As I am sitting here in the house with the window wide open, I can hear an abundance of birdsong. There are blackbirds, chaffinches and a collared dove and it is music to my ears. Listening to the birds is such a relaxing, life-affirming and simple activity – why not try and reserve a couple of minutes of your day to switch off and tune in?! Dawn and dusk are best, but with the little traffic around at the moment, any time of day would be just fine. If you are writing a nature journal, you can record your findings afterwards.
After talking about the great tit, chaffinch and blackbird in our last post about birds, today I would like to move on to the blue tit, wood pigeon and collard dove, all birds that can be regularly seen and/or heard and probably need very little introduction.
The blue tit is a characterful little bird and reminds me a bit of a masked highwayman with the black stripe running across the eyes. People often have difficulty telling blue tits and great tits apart, but the former is the only tit species with blue in its plumage.
As with the birds discussed in the previous post, once you get your ear in, you will hear these lovelies everywhere. If I had to write it down, it would go like this I I I _ _ _ _ or I I _ _ _ _ _ but that might just serve me – I am a very visual person. In any way, it is a small number of calls in a high note followed by a number of calls in a lower note, all in all a very simple song of two notes with variations in it. I have also seen it written as ‘tsee-tsee-tsee-chu-chu-chu’. Have a listen here.
According to Stephen Moss and Brett Westwood in the BBC’s Guide to Garden Birds, a blue tit male and female need to collect up to 12,000 caterpillars in the 12-14 days they feed their young in the nest. Extraordinary! Here is a nice children’s story that explores this theme.

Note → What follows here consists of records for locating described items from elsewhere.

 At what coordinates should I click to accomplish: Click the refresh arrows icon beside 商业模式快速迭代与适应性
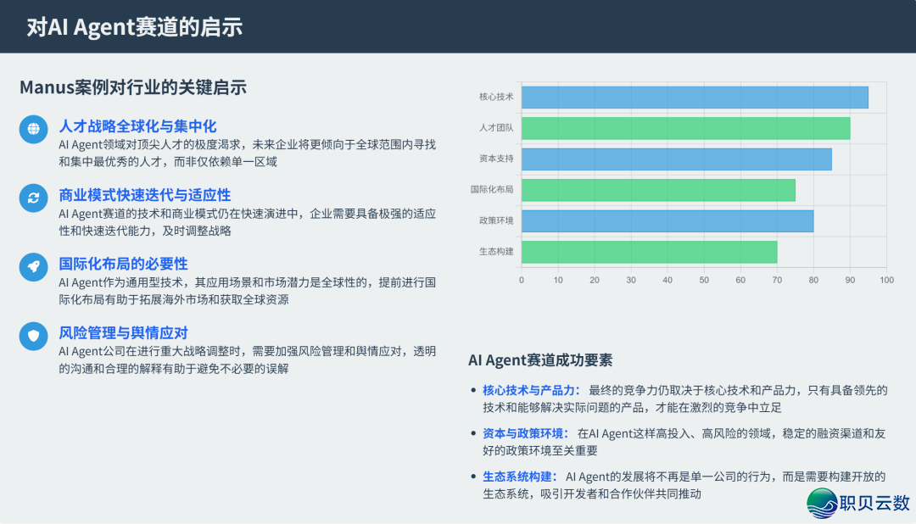(33, 198)
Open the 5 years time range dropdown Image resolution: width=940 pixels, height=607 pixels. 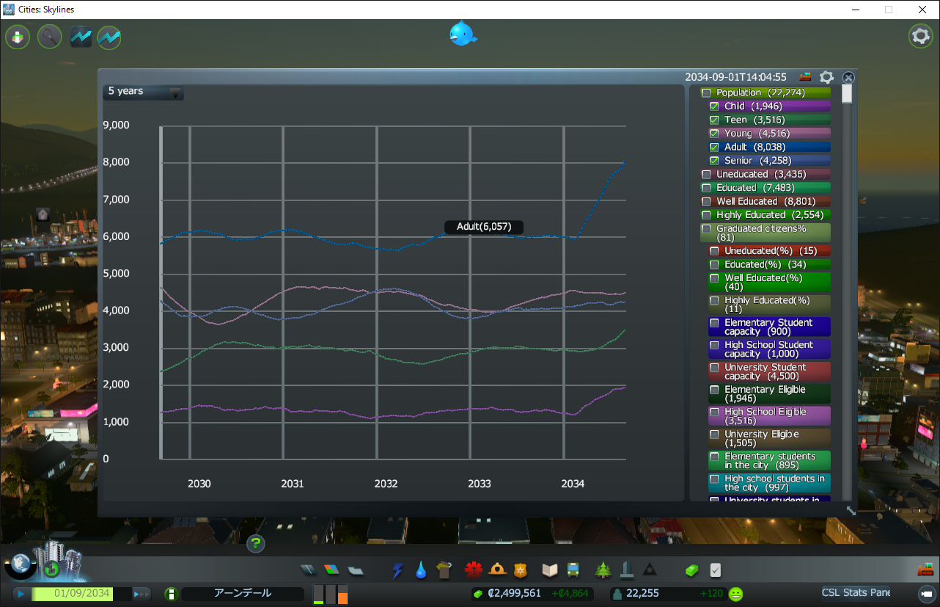tap(143, 92)
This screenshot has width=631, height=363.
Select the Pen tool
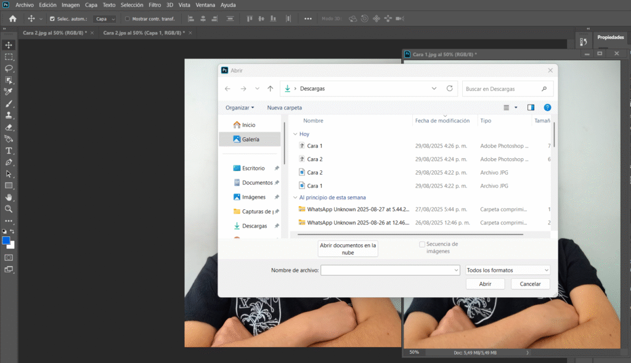(9, 161)
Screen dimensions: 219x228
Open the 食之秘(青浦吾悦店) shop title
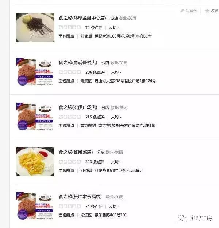coord(78,63)
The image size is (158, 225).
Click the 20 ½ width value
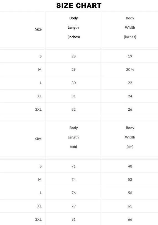pyautogui.click(x=130, y=70)
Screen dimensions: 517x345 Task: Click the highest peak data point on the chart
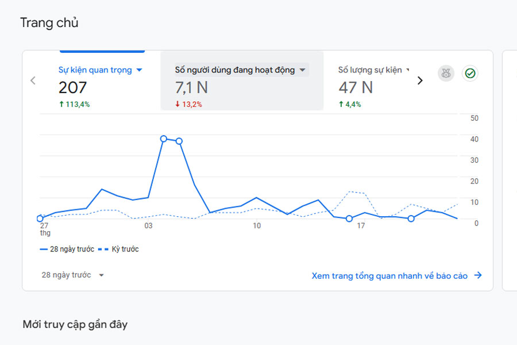click(x=164, y=139)
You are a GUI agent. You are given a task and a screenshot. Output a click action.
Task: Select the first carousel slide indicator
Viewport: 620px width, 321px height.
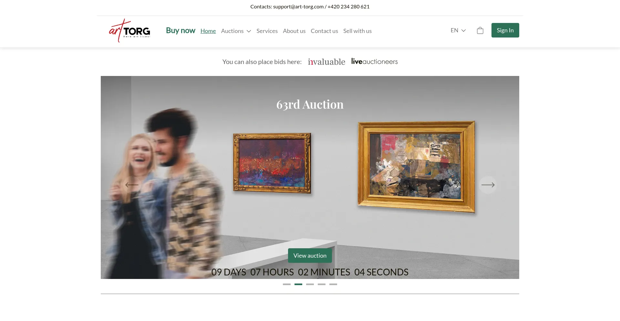click(287, 284)
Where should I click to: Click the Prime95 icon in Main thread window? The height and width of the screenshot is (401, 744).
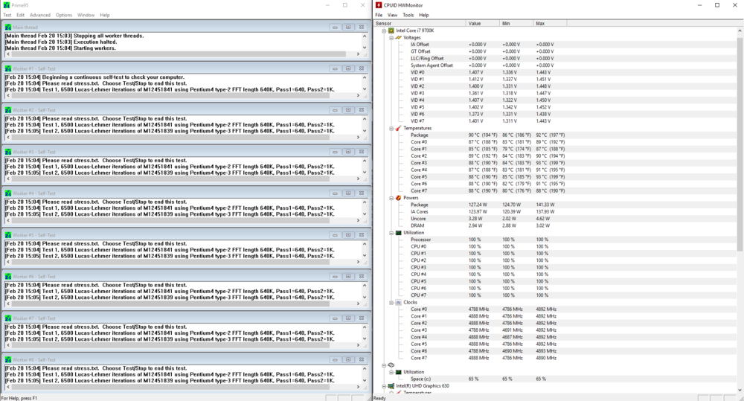coord(8,27)
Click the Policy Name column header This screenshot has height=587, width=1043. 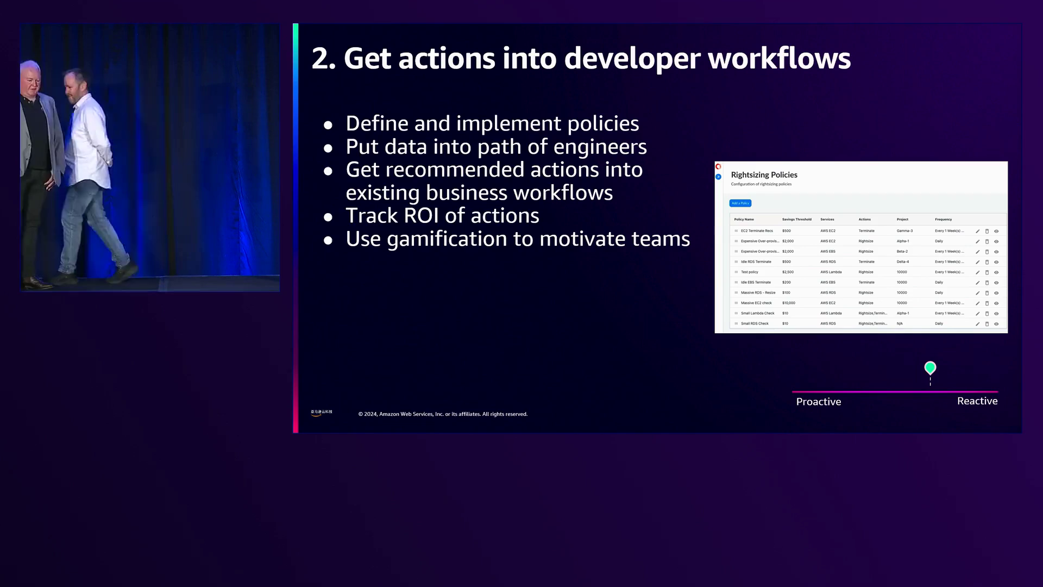point(744,220)
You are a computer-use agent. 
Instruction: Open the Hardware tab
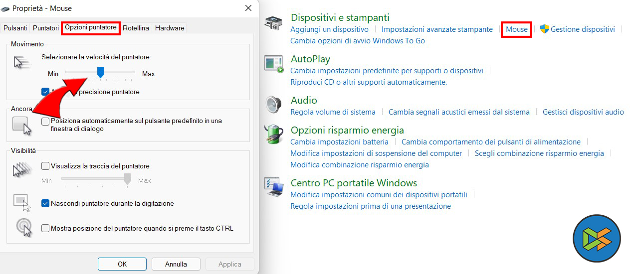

What can I say, wood pigeons seem to be pretty much everywhere in our towns and countryside, but would you know their call? This one, like the ‘teacher-teacher’ of the great tit, is super easy. Some people know it as ‘my toe’s bleeding, Betty’, I know it as ‘my toe IS bleeding’ – why on earth bleeding toes – and who is Betty?! Anyway, you can make up your own – whatever works for you! Have a listen here and it will all make sense.
The collared dove gets its name from the black stripe around its neck and is very easy to recognise. It is a close relative to the wood pigeon but has only been in Britain since 1956 – it originates in Eastern Europe and had slowly made its way over to our shores where it has become one of the most common birds. The call is a very simple and monotonous ‘United! United!’. Have a listen here.
I hope you enjoy listening out to these three common birds. We’ll do more posts on bird songs, and bird language, in the coming weeks – before we know it we’ll all be experts!